WORK REQUEST
Copying rule for the data below: take the line containing "Screen dimensions: 581x806" and every line after it to the end, exactly, and drop all pictures.

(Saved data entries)

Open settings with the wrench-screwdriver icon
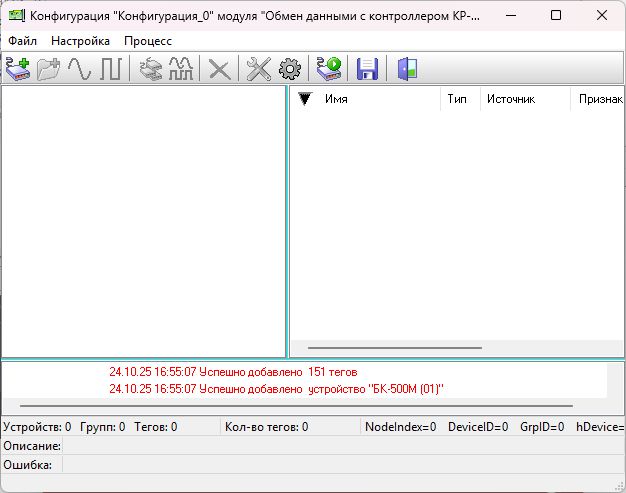Screen dimensions: 626x493 pos(259,69)
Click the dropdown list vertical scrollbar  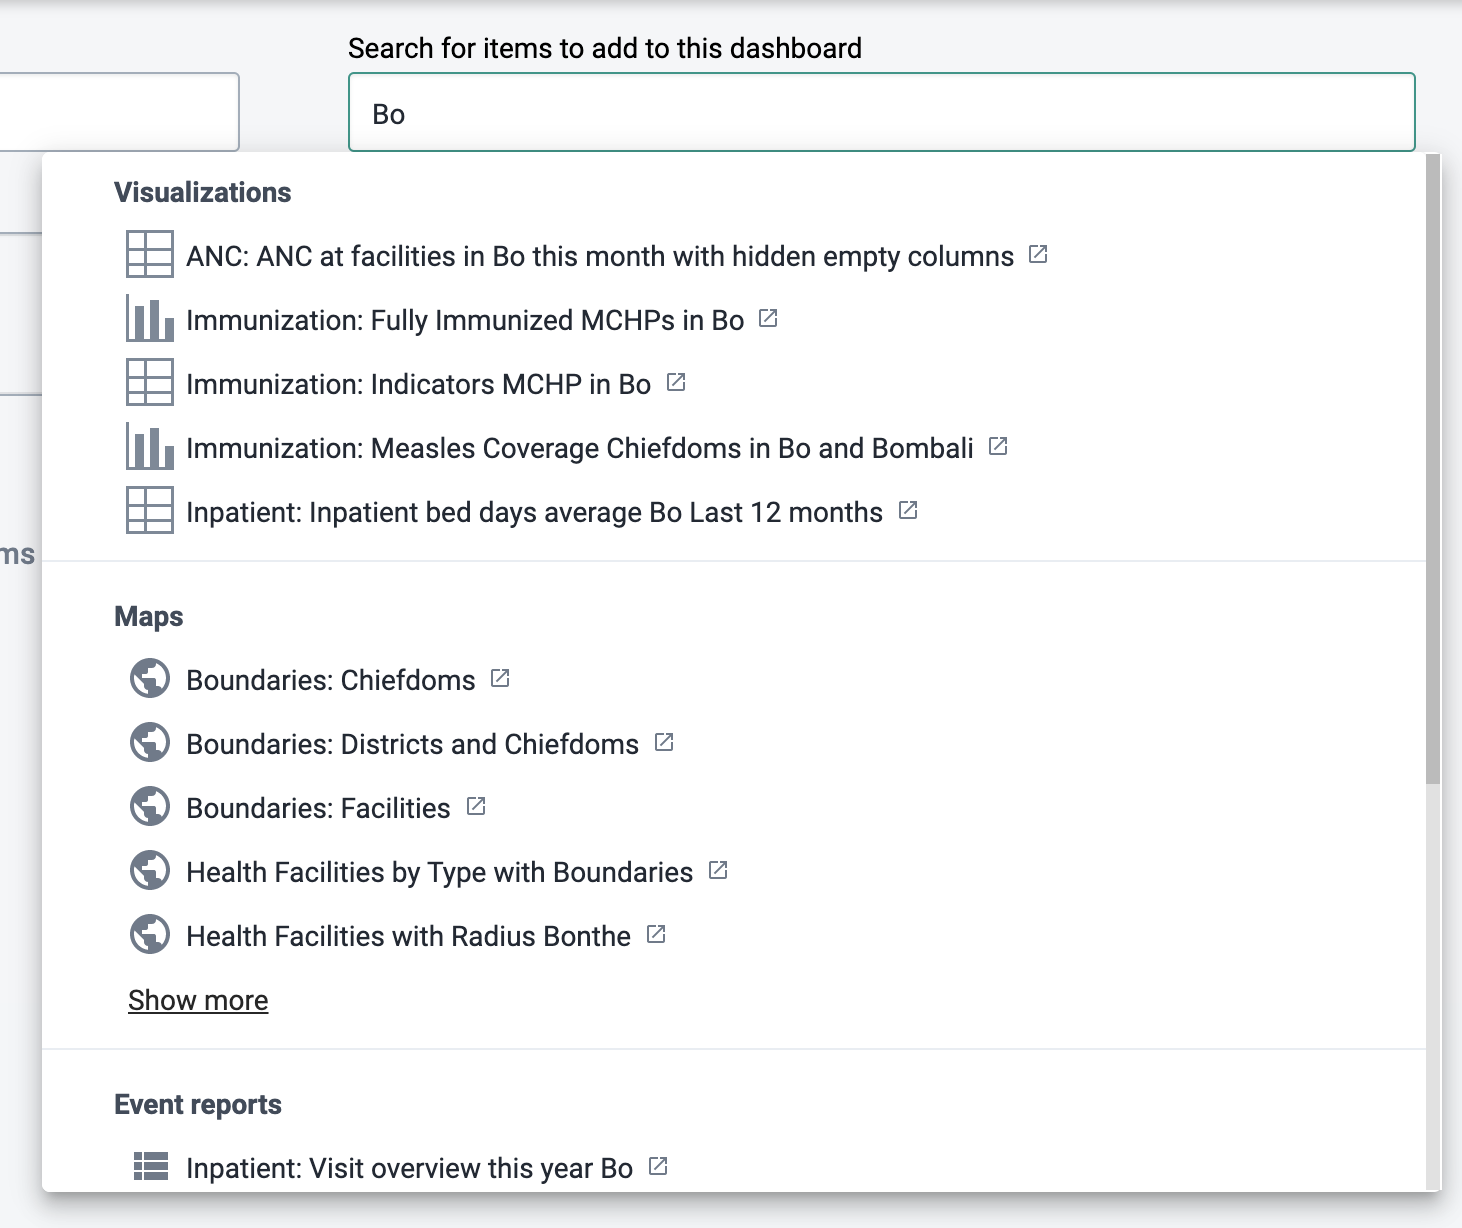(x=1433, y=470)
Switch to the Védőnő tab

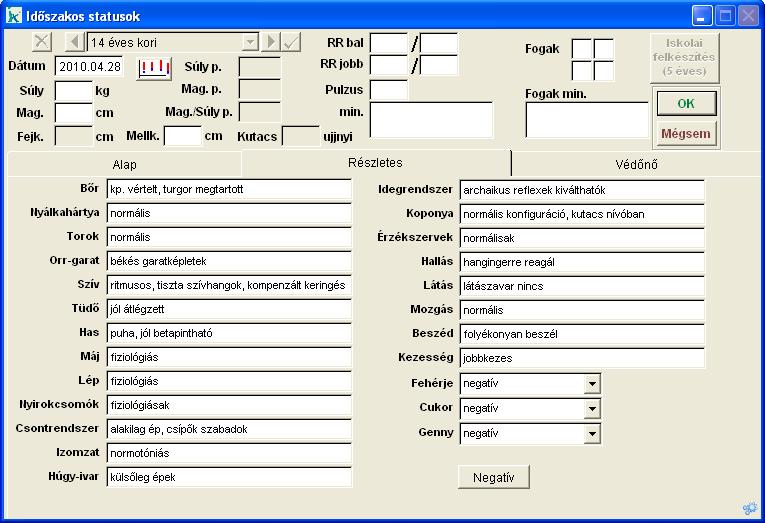pyautogui.click(x=636, y=164)
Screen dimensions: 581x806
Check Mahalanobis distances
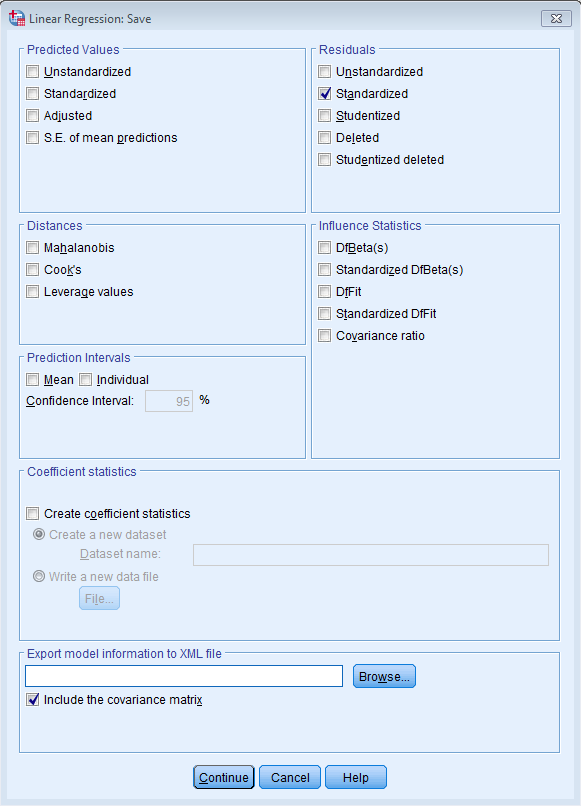(31, 247)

TASK SOLUTION
Screen dimensions: 581x806
Check Mahalanobis distances
(31, 247)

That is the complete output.